:: Try it ::
From the line containing "Instruction: Click the" through the last line of the records below, output every line exactly, both ends included, except the pictures.

[Records from a dataset]
↓
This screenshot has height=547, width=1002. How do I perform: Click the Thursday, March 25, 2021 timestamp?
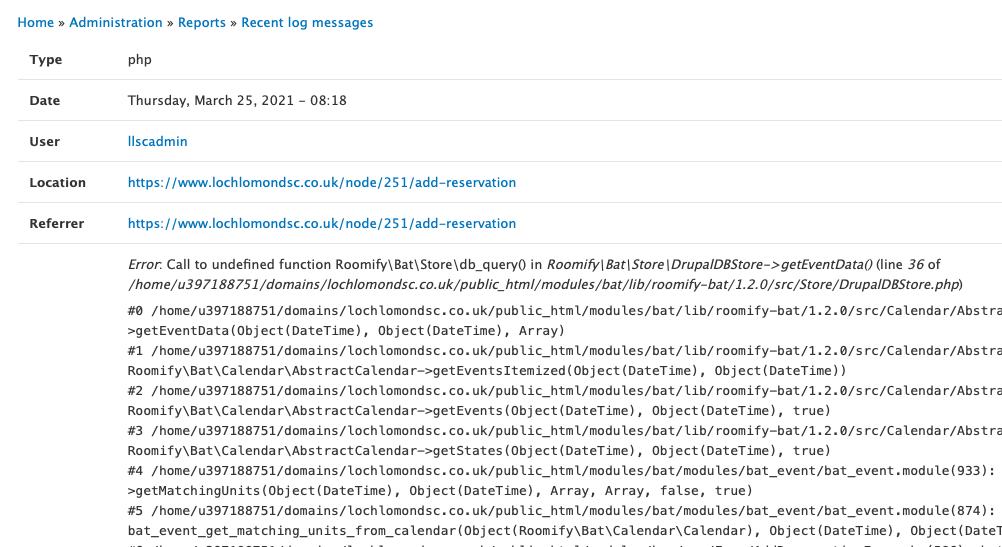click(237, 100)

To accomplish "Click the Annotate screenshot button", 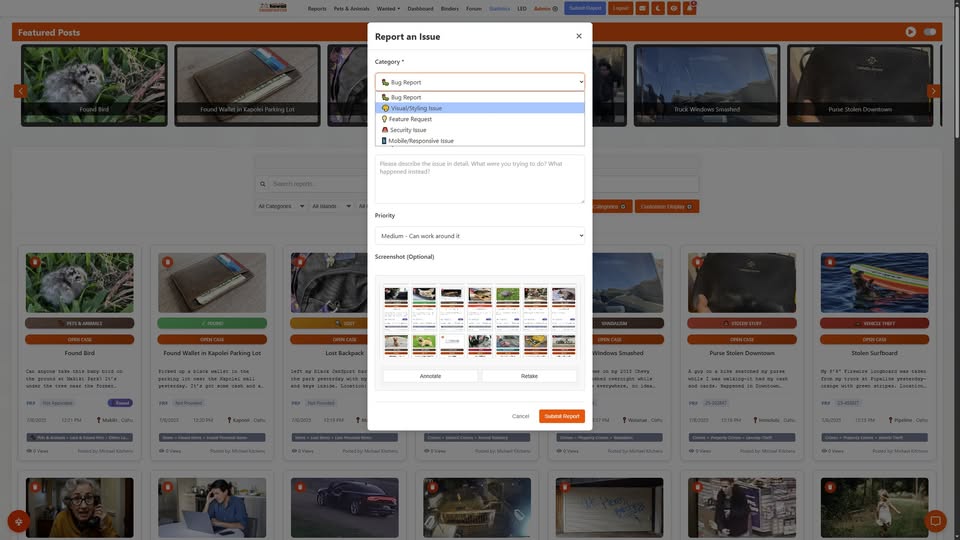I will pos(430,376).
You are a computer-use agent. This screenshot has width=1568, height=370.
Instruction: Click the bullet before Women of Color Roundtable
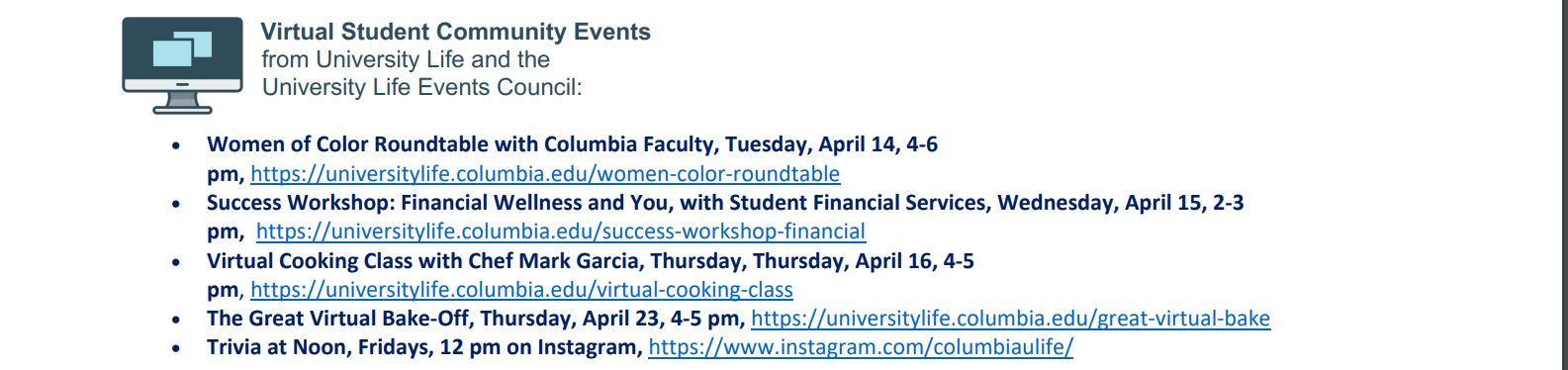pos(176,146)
↑
:: Answer to this task ::
Instruction: Click the bullet before Women of Color Roundtable
pos(176,146)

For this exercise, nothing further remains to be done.